_Excerpted text_
++++++++

Creativity and Altered States of Consciousness

Jane Simon

This paper will attempt to explore the question of creativity, its relation to altered states of consciousness, and the relationship of altered states of consciousness to the analytic process. I think the “high” of altered states of consciousness is experienced in many situations, some of which—for example, TM, yoga, etc. — have become very popular today. Currently, there is a revival of interest in these phenomena among the public and more recently among psychiatrists. These meditative techniques have been known for many years as an integral part of the Eastern religions, including Zen and yoga, and have recently become of interest in more academic circles. “If we look deeply into such ways of life as Buddism … and Yoga, we do not find either philosophy or religion as these are understood in the West. We find something more nearly resembling psychotherapy… the main resemblance between these Eastern ways of life and Western psychotherapy is in the concern of both with bringing about changes of consciousness, changes in our ways of feeling our own existence and our relation to human society and the natural world.”1

Altered states of consciousness (referred to hereafter as ASC) have been considered a regressive phenomena by classical psychoanalysts, including Ernst Kris and others. Kris explains that creativity comes from “regression in the service of the ego.” That is, the initial creative inspiration comes from the person's ability to regress to primary-process thought; the later elaboration of the idea requires the person to use secondary, logical thought to carry out the inspiration.

++++++++

Answer these from the text on creativity and altered states:
1. Which psychoanalyst is named among those who considered altered states of consciousness regressive?
2. Which two examples are given of popular situations where the "high" of altered states is experienced?
3. What kind of thought does the later elaboration of a creative idea require?
Rely only on the text on creativity and altered states, above.

_Supplied material_
++++++++

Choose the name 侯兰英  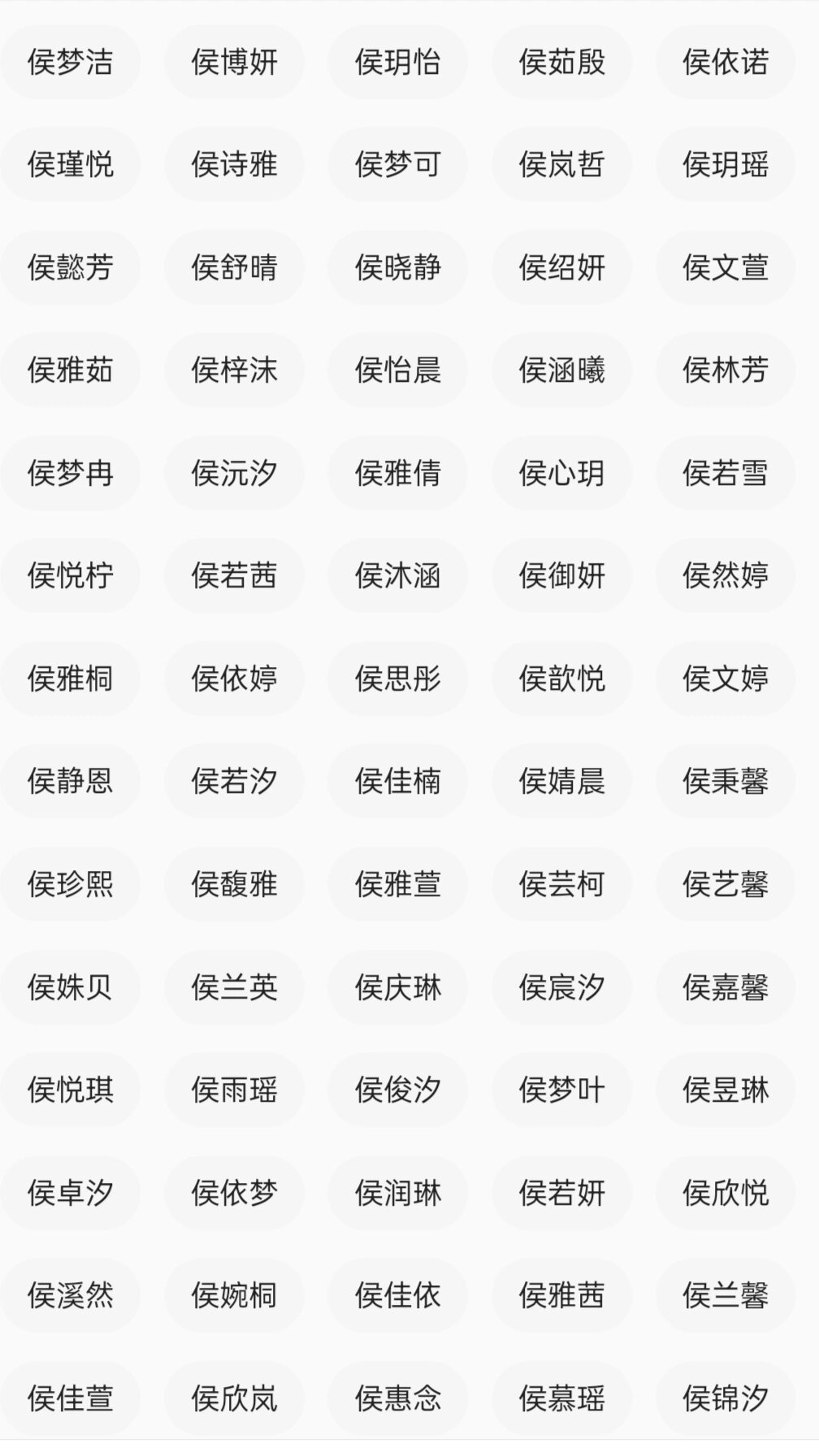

++++++++

_Answer to this problem_
1. Ernst Kris
2. TM and yoga
3. Secondary, logical thought